= Instructions to follow =
Your task is to retype each line of the data below exactly.

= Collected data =
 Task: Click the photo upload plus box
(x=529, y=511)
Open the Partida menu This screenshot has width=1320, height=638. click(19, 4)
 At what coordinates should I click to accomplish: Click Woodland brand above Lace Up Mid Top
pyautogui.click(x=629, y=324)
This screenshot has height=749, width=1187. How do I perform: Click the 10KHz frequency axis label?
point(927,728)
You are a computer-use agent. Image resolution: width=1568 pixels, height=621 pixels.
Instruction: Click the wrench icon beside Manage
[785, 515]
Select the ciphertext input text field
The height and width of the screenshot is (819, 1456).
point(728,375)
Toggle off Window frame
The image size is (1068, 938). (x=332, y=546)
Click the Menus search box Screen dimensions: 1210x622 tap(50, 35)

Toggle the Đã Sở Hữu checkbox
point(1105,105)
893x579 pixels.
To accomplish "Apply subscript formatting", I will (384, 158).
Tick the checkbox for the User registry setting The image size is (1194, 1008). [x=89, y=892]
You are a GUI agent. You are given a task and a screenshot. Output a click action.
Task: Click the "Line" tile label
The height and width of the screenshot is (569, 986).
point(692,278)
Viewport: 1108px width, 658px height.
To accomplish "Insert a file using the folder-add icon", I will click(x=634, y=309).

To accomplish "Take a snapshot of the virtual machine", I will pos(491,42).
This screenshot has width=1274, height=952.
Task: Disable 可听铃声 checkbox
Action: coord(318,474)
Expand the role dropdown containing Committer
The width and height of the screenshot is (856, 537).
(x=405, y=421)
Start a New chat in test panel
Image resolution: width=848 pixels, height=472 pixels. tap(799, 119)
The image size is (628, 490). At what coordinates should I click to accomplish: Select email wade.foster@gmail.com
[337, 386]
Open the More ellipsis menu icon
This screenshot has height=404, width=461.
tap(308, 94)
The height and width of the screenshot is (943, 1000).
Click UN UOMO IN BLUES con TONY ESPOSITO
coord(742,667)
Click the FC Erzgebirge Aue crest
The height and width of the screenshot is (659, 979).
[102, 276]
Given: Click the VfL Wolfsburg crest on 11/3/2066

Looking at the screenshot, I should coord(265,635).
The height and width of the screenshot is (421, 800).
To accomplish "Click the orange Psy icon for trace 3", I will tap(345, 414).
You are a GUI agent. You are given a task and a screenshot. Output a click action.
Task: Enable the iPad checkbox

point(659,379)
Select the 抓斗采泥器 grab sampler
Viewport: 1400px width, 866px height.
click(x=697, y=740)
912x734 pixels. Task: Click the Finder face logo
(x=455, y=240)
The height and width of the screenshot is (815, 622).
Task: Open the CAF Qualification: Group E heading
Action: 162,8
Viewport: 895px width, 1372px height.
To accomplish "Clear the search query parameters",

= Answer space =
 Task: Click the photo upload plus box
(x=529, y=511)
Open the Partida menu This screenshot has width=1320, height=638. click(19, 4)
 At what coordinates should I click to accomplish: Click Woodland brand above Lace Up Mid Top
pyautogui.click(x=629, y=324)
This screenshot has height=749, width=1187. How do I perform: Click the 10KHz frequency axis label?
point(927,728)
You are a computer-use agent. Image resolution: width=1568 pixels, height=621 pixels.
Instruction: Click the wrench icon beside Manage
[785, 515]
Select the ciphertext input text field
The height and width of the screenshot is (819, 1456).
point(728,375)
Toggle off Window frame
The image size is (1068, 938). (x=332, y=546)
Click the Menus search box Screen dimensions: 1210x622 tap(50, 35)

Toggle the Đã Sở Hữu checkbox
point(1105,105)
893x579 pixels.
To accomplish "Apply subscript formatting", I will (384, 158).
Tick the checkbox for the User registry setting The image size is (1194, 1008). [x=89, y=892]
You are a GUI agent. You are given a task and a screenshot. Output a click action.
Task: Click the "Line" tile label
The height and width of the screenshot is (569, 986).
point(692,278)
Viewport: 1108px width, 658px height.
To accomplish "Insert a file using the folder-add icon", I will click(x=634, y=309).

To accomplish "Take a snapshot of the virtual machine", I will pos(491,42).
This screenshot has width=1274, height=952.
Task: Disable 可听铃声 checkbox
Action: coord(318,474)
Expand the role dropdown containing Committer
The width and height of the screenshot is (856, 537).
(x=405, y=421)
Start a New chat in test panel
Image resolution: width=848 pixels, height=472 pixels. tap(799, 119)
The image size is (628, 490). At what coordinates should I click to accomplish: Select email wade.foster@gmail.com
[337, 386]
Open the More ellipsis menu icon
This screenshot has height=404, width=461.
tap(308, 94)
The height and width of the screenshot is (943, 1000).
Click UN UOMO IN BLUES con TONY ESPOSITO
coord(742,667)
Click the FC Erzgebirge Aue crest
The height and width of the screenshot is (659, 979).
[102, 276]
Given: Click the VfL Wolfsburg crest on 11/3/2066

Looking at the screenshot, I should coord(265,635).
The height and width of the screenshot is (421, 800).
To accomplish "Click the orange Psy icon for trace 3", I will tap(345, 414).
You are a GUI agent. You are given a task and a screenshot. Output a click action.
Task: Enable the iPad checkbox

point(659,379)
Select the 抓斗采泥器 grab sampler
Viewport: 1400px width, 866px height.
click(x=697, y=740)
912x734 pixels. Task: Click the Finder face logo
(x=455, y=240)
The height and width of the screenshot is (815, 622).
Task: Open the CAF Qualification: Group E heading
Action: 162,8
Viewport: 895px width, 1372px height.
To accomplish "Clear the search query parameters",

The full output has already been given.